Exercise details
The line containing "Given: Open the" marks the end; copy exactly all lines from the start of the material up to and including it.

• • • •

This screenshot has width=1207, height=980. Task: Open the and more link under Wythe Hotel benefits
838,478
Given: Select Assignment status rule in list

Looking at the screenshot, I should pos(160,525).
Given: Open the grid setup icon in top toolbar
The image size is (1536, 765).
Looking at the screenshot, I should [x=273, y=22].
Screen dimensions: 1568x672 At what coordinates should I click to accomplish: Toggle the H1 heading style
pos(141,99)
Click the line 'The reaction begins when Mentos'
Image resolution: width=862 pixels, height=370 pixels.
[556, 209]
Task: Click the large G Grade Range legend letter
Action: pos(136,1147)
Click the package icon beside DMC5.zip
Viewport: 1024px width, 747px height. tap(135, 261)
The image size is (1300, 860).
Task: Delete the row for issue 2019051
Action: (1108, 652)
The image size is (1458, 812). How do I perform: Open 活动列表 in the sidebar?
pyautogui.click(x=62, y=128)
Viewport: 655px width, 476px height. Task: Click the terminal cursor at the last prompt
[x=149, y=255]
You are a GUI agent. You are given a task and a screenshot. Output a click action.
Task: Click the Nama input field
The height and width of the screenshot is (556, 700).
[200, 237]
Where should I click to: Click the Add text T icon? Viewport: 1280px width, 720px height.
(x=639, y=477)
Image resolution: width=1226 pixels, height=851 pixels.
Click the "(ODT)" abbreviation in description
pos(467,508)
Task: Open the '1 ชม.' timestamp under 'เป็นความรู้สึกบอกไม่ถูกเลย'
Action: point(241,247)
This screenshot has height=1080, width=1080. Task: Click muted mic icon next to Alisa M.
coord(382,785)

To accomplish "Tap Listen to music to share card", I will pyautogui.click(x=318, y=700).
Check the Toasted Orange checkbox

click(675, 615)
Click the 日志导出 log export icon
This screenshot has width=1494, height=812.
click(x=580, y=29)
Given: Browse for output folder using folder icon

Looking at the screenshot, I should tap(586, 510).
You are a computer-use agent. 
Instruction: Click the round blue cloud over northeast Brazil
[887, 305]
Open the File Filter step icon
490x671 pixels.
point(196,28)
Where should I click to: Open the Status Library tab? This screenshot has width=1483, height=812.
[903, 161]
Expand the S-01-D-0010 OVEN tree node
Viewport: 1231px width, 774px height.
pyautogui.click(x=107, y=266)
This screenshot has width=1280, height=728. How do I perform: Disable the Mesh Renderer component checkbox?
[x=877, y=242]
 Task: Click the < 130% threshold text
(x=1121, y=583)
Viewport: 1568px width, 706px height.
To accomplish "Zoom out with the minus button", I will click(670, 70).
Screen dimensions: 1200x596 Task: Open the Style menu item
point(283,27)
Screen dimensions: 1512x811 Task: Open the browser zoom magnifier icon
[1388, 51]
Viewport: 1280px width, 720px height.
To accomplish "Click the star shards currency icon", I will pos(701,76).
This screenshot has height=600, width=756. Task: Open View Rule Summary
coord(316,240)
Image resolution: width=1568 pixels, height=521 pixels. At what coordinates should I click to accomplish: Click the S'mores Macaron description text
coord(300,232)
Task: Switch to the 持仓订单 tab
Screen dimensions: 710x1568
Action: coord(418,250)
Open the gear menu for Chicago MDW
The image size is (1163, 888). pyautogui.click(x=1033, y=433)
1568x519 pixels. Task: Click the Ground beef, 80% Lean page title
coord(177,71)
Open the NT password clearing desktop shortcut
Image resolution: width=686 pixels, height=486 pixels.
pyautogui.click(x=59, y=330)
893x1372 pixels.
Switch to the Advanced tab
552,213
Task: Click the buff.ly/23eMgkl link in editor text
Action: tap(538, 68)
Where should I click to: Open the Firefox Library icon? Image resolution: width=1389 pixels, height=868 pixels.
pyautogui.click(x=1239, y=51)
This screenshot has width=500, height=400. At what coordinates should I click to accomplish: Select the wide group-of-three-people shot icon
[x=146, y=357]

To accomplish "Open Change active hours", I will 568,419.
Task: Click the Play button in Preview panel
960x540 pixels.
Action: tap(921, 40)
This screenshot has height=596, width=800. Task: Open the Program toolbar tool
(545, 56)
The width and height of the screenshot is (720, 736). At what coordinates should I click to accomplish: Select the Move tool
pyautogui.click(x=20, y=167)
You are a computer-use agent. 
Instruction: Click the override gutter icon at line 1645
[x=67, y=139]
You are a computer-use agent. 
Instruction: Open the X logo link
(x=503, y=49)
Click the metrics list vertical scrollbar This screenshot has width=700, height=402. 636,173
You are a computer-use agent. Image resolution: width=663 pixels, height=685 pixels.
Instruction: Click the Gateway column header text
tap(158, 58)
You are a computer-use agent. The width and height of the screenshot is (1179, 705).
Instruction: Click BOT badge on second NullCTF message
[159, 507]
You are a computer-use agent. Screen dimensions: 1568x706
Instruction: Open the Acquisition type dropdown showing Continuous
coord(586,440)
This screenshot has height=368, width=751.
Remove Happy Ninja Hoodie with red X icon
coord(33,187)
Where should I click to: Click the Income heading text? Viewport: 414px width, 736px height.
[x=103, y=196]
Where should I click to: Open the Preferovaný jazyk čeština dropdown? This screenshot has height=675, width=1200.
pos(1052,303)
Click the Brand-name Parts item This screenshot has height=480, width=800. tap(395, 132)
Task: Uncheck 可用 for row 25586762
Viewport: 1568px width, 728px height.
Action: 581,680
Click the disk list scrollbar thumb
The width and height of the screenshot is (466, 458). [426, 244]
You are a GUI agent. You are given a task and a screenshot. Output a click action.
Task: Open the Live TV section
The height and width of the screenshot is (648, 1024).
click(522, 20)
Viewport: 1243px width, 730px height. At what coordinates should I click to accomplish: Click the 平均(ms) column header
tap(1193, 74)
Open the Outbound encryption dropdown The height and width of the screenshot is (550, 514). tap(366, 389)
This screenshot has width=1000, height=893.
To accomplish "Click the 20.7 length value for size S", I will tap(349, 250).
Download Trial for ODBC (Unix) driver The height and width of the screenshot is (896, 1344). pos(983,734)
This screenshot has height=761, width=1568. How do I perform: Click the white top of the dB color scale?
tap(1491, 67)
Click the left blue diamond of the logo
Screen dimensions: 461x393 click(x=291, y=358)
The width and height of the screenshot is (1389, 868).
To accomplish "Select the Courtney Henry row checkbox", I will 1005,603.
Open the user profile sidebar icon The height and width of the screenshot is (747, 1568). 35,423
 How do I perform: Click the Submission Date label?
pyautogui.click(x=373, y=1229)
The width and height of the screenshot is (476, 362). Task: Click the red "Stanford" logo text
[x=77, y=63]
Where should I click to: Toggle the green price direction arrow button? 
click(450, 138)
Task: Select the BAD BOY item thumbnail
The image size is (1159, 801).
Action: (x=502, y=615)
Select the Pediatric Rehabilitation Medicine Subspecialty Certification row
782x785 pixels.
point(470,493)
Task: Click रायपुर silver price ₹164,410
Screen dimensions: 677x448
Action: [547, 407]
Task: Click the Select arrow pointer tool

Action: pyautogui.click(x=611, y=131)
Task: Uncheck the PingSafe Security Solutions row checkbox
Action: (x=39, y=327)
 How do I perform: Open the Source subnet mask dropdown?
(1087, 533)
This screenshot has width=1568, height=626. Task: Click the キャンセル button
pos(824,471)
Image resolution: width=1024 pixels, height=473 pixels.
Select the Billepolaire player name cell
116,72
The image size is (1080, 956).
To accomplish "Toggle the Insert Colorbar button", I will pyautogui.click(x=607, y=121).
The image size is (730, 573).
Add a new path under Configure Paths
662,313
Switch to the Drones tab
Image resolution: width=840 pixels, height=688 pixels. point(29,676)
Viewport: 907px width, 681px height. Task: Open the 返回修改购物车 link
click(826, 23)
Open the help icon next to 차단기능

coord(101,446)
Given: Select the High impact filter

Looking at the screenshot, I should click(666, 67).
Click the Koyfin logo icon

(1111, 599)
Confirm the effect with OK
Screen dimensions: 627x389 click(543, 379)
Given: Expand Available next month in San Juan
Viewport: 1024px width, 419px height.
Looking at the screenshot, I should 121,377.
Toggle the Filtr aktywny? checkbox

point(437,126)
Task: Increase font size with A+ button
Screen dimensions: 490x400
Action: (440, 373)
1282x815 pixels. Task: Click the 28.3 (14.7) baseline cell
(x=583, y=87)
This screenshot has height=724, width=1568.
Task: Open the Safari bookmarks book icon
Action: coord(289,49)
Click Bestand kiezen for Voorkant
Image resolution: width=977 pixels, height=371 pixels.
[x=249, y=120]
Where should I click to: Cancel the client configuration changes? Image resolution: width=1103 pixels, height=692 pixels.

• • • •

Answer space
This screenshot has width=1207, height=980. Task: Open the and more link under Wythe Hotel benefits
838,478
Given: Select Assignment status rule in list

Looking at the screenshot, I should pos(160,525).
Given: Open the grid setup icon in top toolbar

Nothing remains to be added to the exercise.